Please rewrite all the entries below, replacing "Identify the location of" with "Find the position of" and leaving everything else unchanged.

[Collected data]

═══

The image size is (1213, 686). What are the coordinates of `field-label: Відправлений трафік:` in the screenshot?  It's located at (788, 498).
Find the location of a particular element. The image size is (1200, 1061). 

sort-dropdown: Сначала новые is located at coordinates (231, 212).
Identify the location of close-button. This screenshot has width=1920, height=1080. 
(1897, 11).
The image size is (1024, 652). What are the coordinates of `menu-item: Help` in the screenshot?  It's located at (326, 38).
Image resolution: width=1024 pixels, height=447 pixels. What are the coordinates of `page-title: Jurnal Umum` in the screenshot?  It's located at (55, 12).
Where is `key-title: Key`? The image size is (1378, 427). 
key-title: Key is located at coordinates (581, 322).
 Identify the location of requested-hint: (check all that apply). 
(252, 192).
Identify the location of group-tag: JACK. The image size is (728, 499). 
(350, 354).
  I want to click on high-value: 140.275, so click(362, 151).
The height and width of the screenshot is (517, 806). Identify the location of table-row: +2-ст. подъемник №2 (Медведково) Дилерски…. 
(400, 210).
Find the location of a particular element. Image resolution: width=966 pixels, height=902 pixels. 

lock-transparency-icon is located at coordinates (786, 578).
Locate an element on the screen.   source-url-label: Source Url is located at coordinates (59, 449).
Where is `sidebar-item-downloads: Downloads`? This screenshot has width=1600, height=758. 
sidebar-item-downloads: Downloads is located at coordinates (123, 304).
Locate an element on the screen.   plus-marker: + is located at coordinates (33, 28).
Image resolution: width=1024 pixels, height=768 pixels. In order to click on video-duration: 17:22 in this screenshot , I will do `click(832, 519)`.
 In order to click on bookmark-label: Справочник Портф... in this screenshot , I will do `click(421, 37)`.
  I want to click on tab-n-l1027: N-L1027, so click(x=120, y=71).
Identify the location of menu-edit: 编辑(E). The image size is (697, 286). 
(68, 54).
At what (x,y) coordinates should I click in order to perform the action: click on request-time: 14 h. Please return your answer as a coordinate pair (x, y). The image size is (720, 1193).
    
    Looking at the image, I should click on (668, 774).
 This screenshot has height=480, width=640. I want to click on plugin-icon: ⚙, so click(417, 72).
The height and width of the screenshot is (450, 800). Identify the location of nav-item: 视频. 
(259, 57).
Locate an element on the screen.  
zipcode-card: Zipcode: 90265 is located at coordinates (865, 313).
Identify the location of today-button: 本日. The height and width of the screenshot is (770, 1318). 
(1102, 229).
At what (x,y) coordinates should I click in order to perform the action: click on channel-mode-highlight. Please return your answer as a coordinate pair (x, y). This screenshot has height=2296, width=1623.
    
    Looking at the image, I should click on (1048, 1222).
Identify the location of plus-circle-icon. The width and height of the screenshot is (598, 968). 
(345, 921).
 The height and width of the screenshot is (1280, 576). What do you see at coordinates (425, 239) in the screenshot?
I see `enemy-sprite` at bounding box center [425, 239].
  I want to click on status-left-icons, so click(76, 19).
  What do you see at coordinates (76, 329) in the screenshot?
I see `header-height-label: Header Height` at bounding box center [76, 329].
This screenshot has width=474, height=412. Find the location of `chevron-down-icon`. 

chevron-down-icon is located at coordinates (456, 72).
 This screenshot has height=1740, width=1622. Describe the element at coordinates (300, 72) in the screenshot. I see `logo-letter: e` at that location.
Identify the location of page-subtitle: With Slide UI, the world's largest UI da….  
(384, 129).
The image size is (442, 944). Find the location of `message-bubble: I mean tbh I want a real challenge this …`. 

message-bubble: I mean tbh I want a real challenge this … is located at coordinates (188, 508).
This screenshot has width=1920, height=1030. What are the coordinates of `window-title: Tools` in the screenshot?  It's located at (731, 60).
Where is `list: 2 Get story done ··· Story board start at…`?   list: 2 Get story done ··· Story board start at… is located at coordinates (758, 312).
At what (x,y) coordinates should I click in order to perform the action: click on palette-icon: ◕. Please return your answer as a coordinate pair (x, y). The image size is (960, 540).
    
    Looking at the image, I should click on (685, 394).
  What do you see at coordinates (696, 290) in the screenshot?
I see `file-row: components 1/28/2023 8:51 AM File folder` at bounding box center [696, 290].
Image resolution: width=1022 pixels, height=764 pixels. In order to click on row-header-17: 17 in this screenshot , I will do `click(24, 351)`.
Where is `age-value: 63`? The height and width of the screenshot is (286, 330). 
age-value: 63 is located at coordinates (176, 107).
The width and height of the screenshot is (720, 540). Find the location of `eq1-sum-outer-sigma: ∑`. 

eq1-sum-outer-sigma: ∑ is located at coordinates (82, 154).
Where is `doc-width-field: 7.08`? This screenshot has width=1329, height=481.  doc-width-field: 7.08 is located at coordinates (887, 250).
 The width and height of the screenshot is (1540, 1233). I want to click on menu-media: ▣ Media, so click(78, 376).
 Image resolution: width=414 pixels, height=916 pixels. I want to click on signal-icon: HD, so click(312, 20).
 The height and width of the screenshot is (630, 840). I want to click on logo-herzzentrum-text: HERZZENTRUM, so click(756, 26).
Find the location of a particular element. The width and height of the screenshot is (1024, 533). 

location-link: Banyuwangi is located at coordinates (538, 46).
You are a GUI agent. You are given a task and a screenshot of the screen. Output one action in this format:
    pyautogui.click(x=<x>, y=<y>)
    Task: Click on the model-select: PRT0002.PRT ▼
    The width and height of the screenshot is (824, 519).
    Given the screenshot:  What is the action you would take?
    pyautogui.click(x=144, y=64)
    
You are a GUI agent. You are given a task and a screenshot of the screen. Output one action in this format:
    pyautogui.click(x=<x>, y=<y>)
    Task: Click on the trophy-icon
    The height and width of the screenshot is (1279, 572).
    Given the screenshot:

═══

▸ **EXPECTED ANSWER**:
The image size is (1213, 686). What are the coordinates of `field-label: Відправлений трафік:` in the screenshot?  It's located at (788, 498).
Find the location of a particular element. The image size is (1200, 1061). 

sort-dropdown: Сначала новые is located at coordinates (231, 212).
Find the position of close-button. This screenshot has width=1920, height=1080. 
(1897, 11).
The image size is (1024, 652). What are the coordinates of `menu-item: Help` in the screenshot?  It's located at (326, 38).
Image resolution: width=1024 pixels, height=447 pixels. What are the coordinates of `page-title: Jurnal Umum` in the screenshot?  It's located at (55, 12).
Where is `key-title: Key`? The image size is (1378, 427). 
key-title: Key is located at coordinates (581, 322).
 Find the position of requested-hint: (check all that apply). 
(252, 192).
Find the position of group-tag: JACK. The image size is (728, 499). 
(350, 354).
  I want to click on high-value: 140.275, so click(362, 151).
The height and width of the screenshot is (517, 806). Find the position of table-row: +2-ст. подъемник №2 (Медведково) Дилерски…. 
(400, 210).
Find the location of a particular element. Image resolution: width=966 pixels, height=902 pixels. 

lock-transparency-icon is located at coordinates (786, 578).
Locate an element on the screen.   source-url-label: Source Url is located at coordinates (59, 449).
Where is `sidebar-item-downloads: Downloads`? This screenshot has width=1600, height=758. 
sidebar-item-downloads: Downloads is located at coordinates (123, 304).
Locate an element on the screen.   plus-marker: + is located at coordinates (33, 28).
Image resolution: width=1024 pixels, height=768 pixels. In order to click on video-duration: 17:22 in this screenshot , I will do `click(832, 519)`.
 In order to click on bookmark-label: Справочник Портф... in this screenshot , I will do `click(421, 37)`.
  I want to click on tab-n-l1027: N-L1027, so click(x=120, y=71).
Find the position of menu-edit: 编辑(E). The image size is (697, 286). 
(68, 54).
At what (x,y) coordinates should I click in order to perform the action: click on request-time: 14 h. Please return your answer as a coordinate pair (x, y). The image size is (720, 1193).
    
    Looking at the image, I should click on (668, 774).
 This screenshot has height=480, width=640. I want to click on plugin-icon: ⚙, so click(417, 72).
The height and width of the screenshot is (450, 800). Find the position of nav-item: 视频. 
(259, 57).
Locate an element on the screen.  
zipcode-card: Zipcode: 90265 is located at coordinates (865, 313).
Find the position of today-button: 本日. The height and width of the screenshot is (770, 1318). 
(1102, 229).
At what (x,y) coordinates should I click in order to perform the action: click on channel-mode-highlight. Please return your answer as a coordinate pair (x, y). This screenshot has height=2296, width=1623.
    
    Looking at the image, I should click on (1048, 1222).
Find the position of plus-circle-icon. The width and height of the screenshot is (598, 968). 
(345, 921).
 The height and width of the screenshot is (1280, 576). What do you see at coordinates (425, 239) in the screenshot?
I see `enemy-sprite` at bounding box center [425, 239].
  I want to click on status-left-icons, so click(76, 19).
  What do you see at coordinates (76, 329) in the screenshot?
I see `header-height-label: Header Height` at bounding box center [76, 329].
This screenshot has width=474, height=412. Find the location of `chevron-down-icon`. 

chevron-down-icon is located at coordinates (456, 72).
 This screenshot has height=1740, width=1622. Describe the element at coordinates (300, 72) in the screenshot. I see `logo-letter: e` at that location.
Find the position of page-subtitle: With Slide UI, the world's largest UI da….  
(384, 129).
The image size is (442, 944). Find the location of `message-bubble: I mean tbh I want a real challenge this …`. 

message-bubble: I mean tbh I want a real challenge this … is located at coordinates (188, 508).
This screenshot has width=1920, height=1030. What are the coordinates of `window-title: Tools` in the screenshot?  It's located at (731, 60).
Where is `list: 2 Get story done ··· Story board start at…`?   list: 2 Get story done ··· Story board start at… is located at coordinates (758, 312).
At what (x,y) coordinates should I click in order to perform the action: click on palette-icon: ◕. Please return your answer as a coordinate pair (x, y). The image size is (960, 540).
    
    Looking at the image, I should click on (685, 394).
  What do you see at coordinates (696, 290) in the screenshot?
I see `file-row: components 1/28/2023 8:51 AM File folder` at bounding box center [696, 290].
Image resolution: width=1022 pixels, height=764 pixels. In order to click on row-header-17: 17 in this screenshot , I will do `click(24, 351)`.
Where is `age-value: 63`? The height and width of the screenshot is (286, 330). 
age-value: 63 is located at coordinates (176, 107).
The width and height of the screenshot is (720, 540). Find the location of `eq1-sum-outer-sigma: ∑`. 

eq1-sum-outer-sigma: ∑ is located at coordinates (82, 154).
Where is `doc-width-field: 7.08`? This screenshot has width=1329, height=481.  doc-width-field: 7.08 is located at coordinates (887, 250).
 The width and height of the screenshot is (1540, 1233). I want to click on menu-media: ▣ Media, so click(78, 376).
 Image resolution: width=414 pixels, height=916 pixels. I want to click on signal-icon: HD, so click(312, 20).
 The height and width of the screenshot is (630, 840). I want to click on logo-herzzentrum-text: HERZZENTRUM, so click(756, 26).
Find the location of a particular element. The width and height of the screenshot is (1024, 533). 

location-link: Banyuwangi is located at coordinates (538, 46).
You are a GUI agent. You are given a task and a screenshot of the screen. Output one action in this format:
    pyautogui.click(x=<x>, y=<y>)
    Task: Click on the model-select: PRT0002.PRT ▼
    The width and height of the screenshot is (824, 519).
    Given the screenshot:  What is the action you would take?
    pyautogui.click(x=144, y=64)
    
You are a GUI agent. You are given a task and a screenshot of the screen. Output one action in this format:
    pyautogui.click(x=<x>, y=<y>)
    Task: Click on the trophy-icon
    The height and width of the screenshot is (1279, 572).
    Given the screenshot:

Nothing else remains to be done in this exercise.